Behavior of View Queries During Failover/Rebalance

polfer · July 13, 2016, 10:41pm

Curious about experiences with view queries using the different stale settings (ok, update_after, false) during failover, and separately rebalance, on Couchbase 4.0 Community. In general, should it be assumed that anything other than ok is going to have the potential for significant application impact/failure?

For example, imagine losing a node in a 3-node cluster and then failing over. Replicas and “view index replicas” are enabled, but most of the views start to reindex, and during this period “stale: false” queries timeout over and over until the respective views clear out of initial failover re-index. Things can be this way for 10’s of minutes, and even “stale: ok” queries occasionally timeout. This seems to indicate that any system built using “stale:false” is suspect and subject to failure if feeding anything of consequence. Back-to-back timeouts are not going to get you a response.

Does this match others experiences? 1) that a failover is going to go into a protracted re-index despite replicas being indexed (seems counter-intuitive)? and 2) stale:ok with retry is the only safe way to make it through a failover and subsequent rebalance if you need to avoid timeouts and get reasonable query response times during the recovery (say 10s or less on queries)?

cihangirb · July 19, 2016, 12:09am

Hi @polfer
There are cases where you may get timeouts because of resource issues or because of system not being able to respond. Are you seeing the timeout during failover or during rebalance?

polfer · July 19, 2016, 1:41am

The timeouts occurred during a failover. We have since learned this may have been an issue with Couchbase 4.0.0 community that has already been addressed in 4.1.1. One of our 3 nodes had been put into failover following a memory issue on the box, and as soon as it went to failover we saw most of our views start to reindex along with very high CPU utilization on the 2 remaining nodes.

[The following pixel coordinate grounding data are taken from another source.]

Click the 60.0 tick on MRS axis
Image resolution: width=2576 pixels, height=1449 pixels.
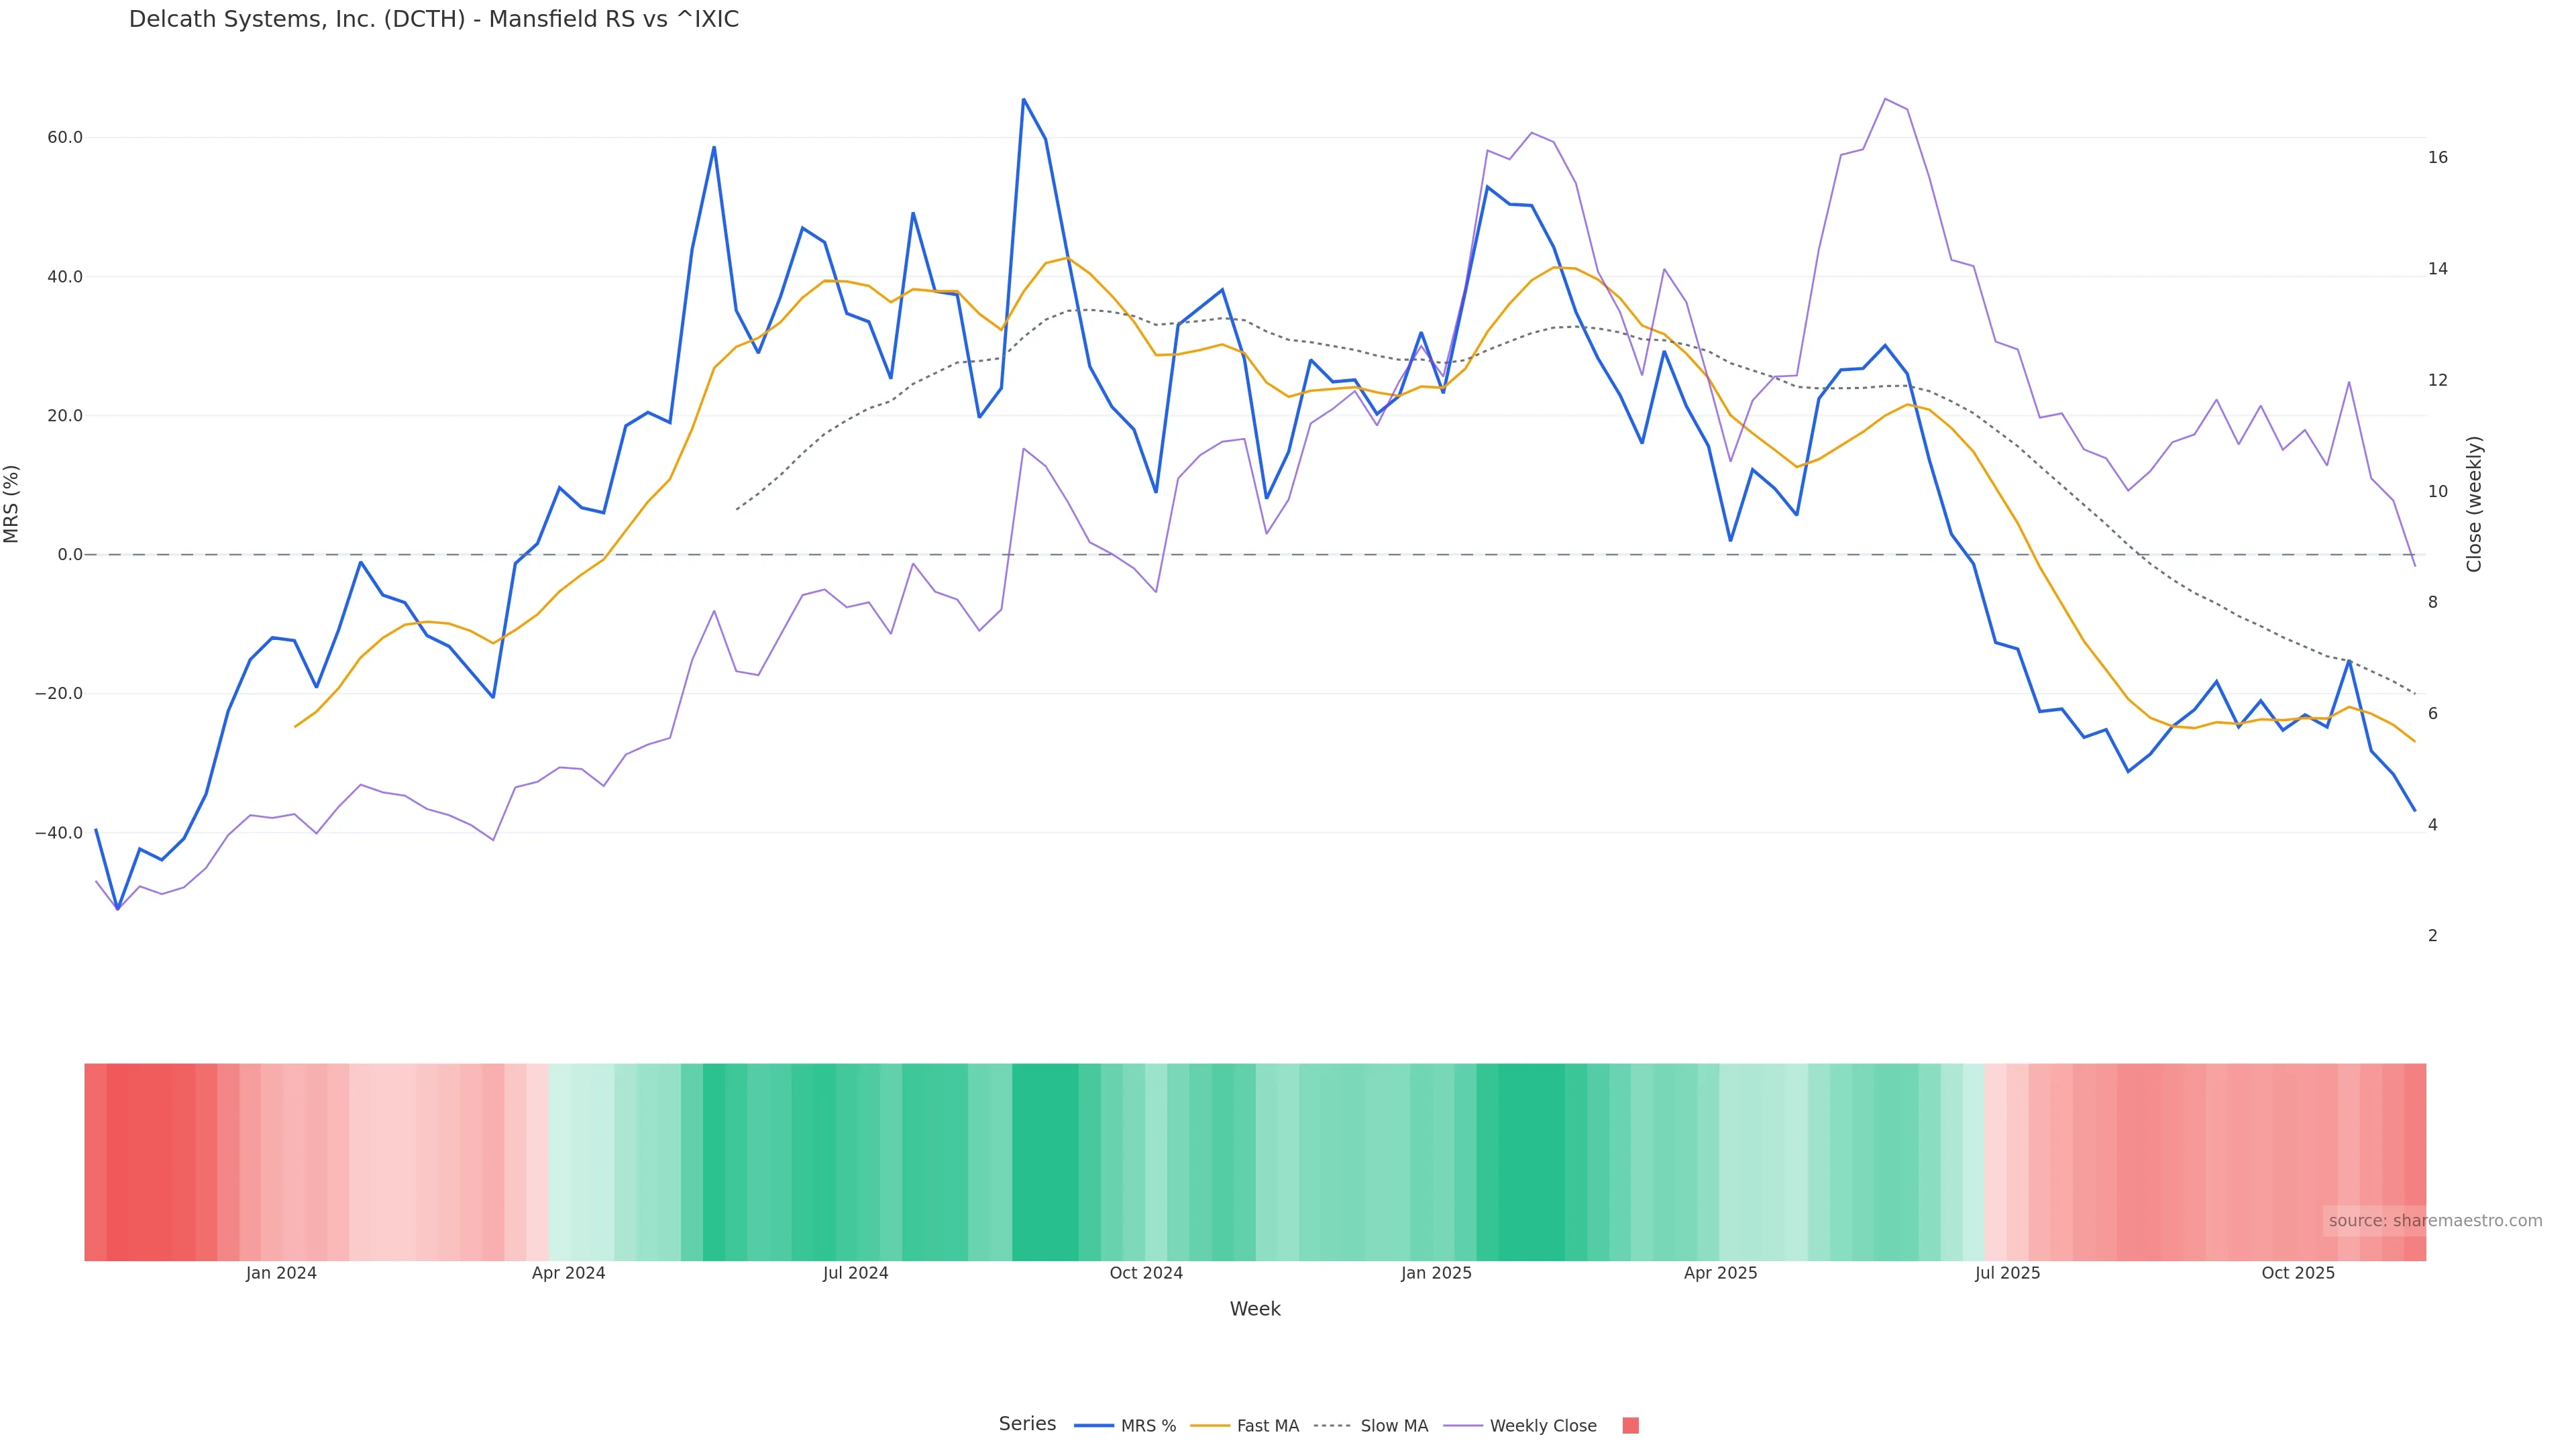click(x=65, y=138)
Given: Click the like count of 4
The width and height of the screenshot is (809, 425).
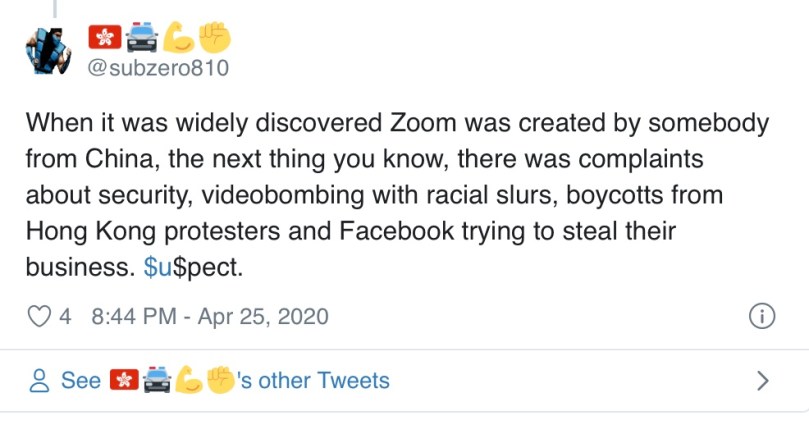Looking at the screenshot, I should pyautogui.click(x=66, y=317).
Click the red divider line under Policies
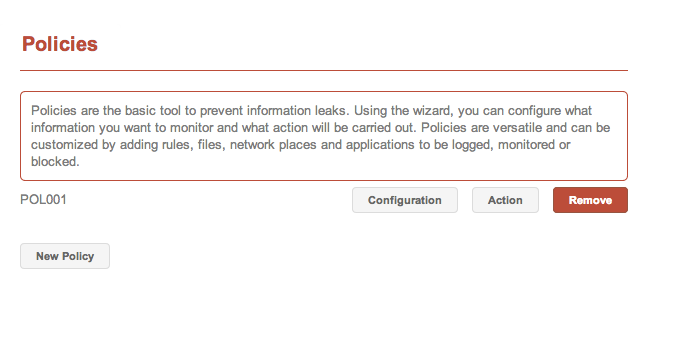This screenshot has height=364, width=696. [324, 70]
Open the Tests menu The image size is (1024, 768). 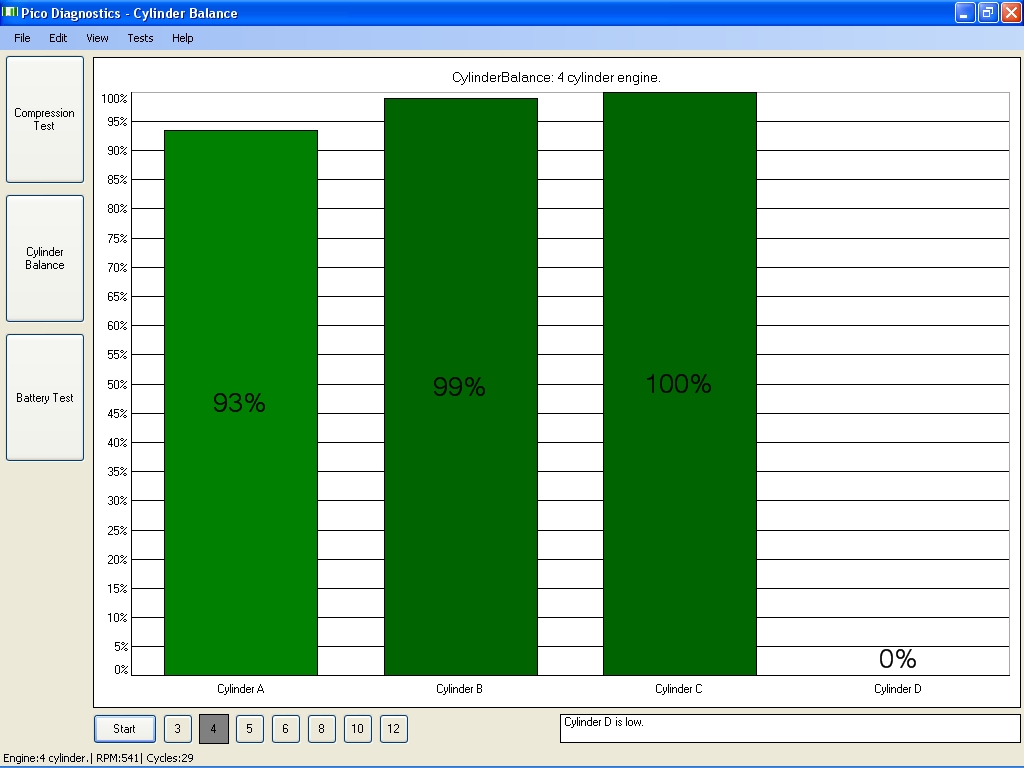click(140, 38)
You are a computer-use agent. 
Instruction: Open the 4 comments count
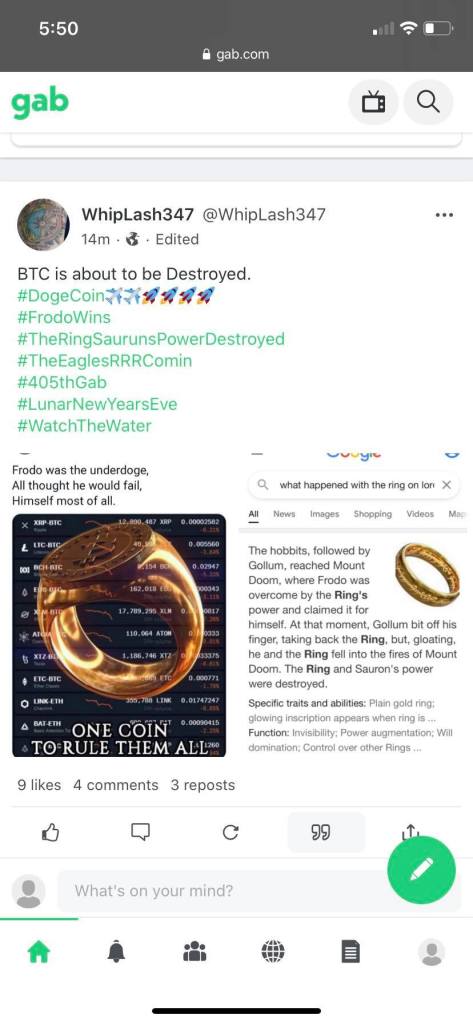(115, 785)
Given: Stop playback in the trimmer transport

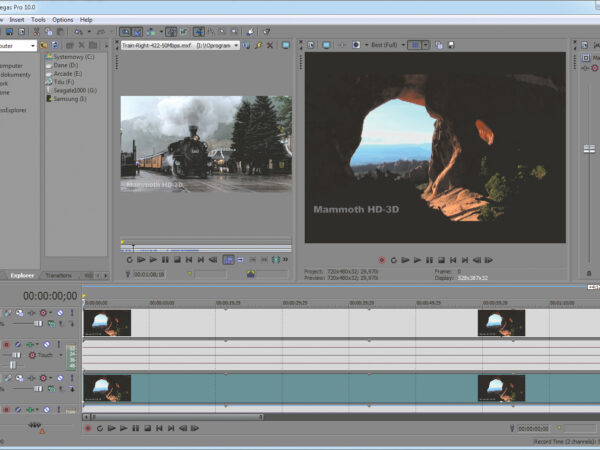Looking at the screenshot, I should pos(177,259).
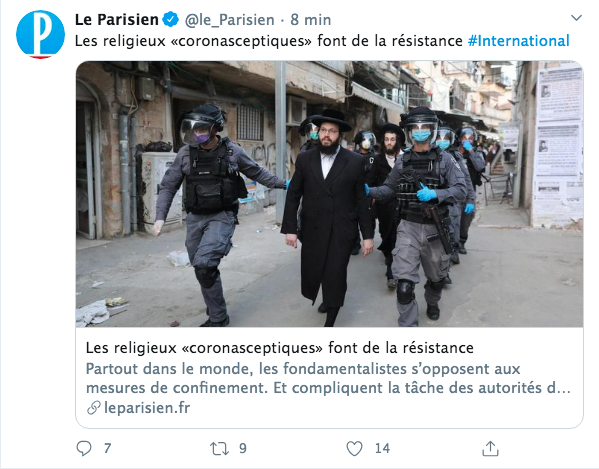Viewport: 599px width, 469px height.
Task: Open Le Parisien profile avatar
Action: click(x=40, y=34)
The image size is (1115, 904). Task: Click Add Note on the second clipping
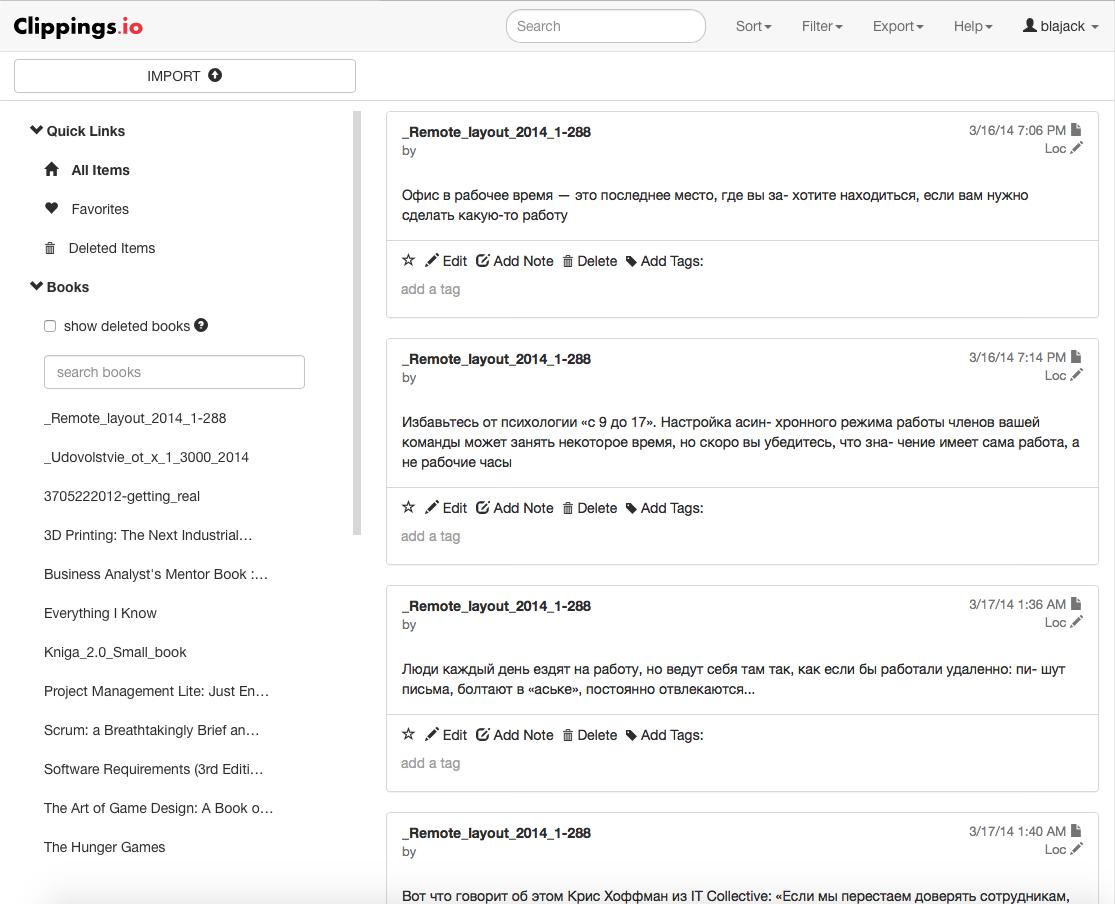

Similar loading issues during rebalance attempts (we’d see stalls during rebalance with two nodes at 0% cpu and the third at near 100%) prevented us from doing a rebalance, so over the weekend we built another cluster and carefully used a combination of backup restoration and XDCR to bring the new cluster into service.

cihangirb · July 19, 2016, 5:53pm

ok sorry to hear you had issues with this. We are about to put out the 4.1 CE release out and that may help address a few other issues we fixed in this area. Please watch the downloads page for an update.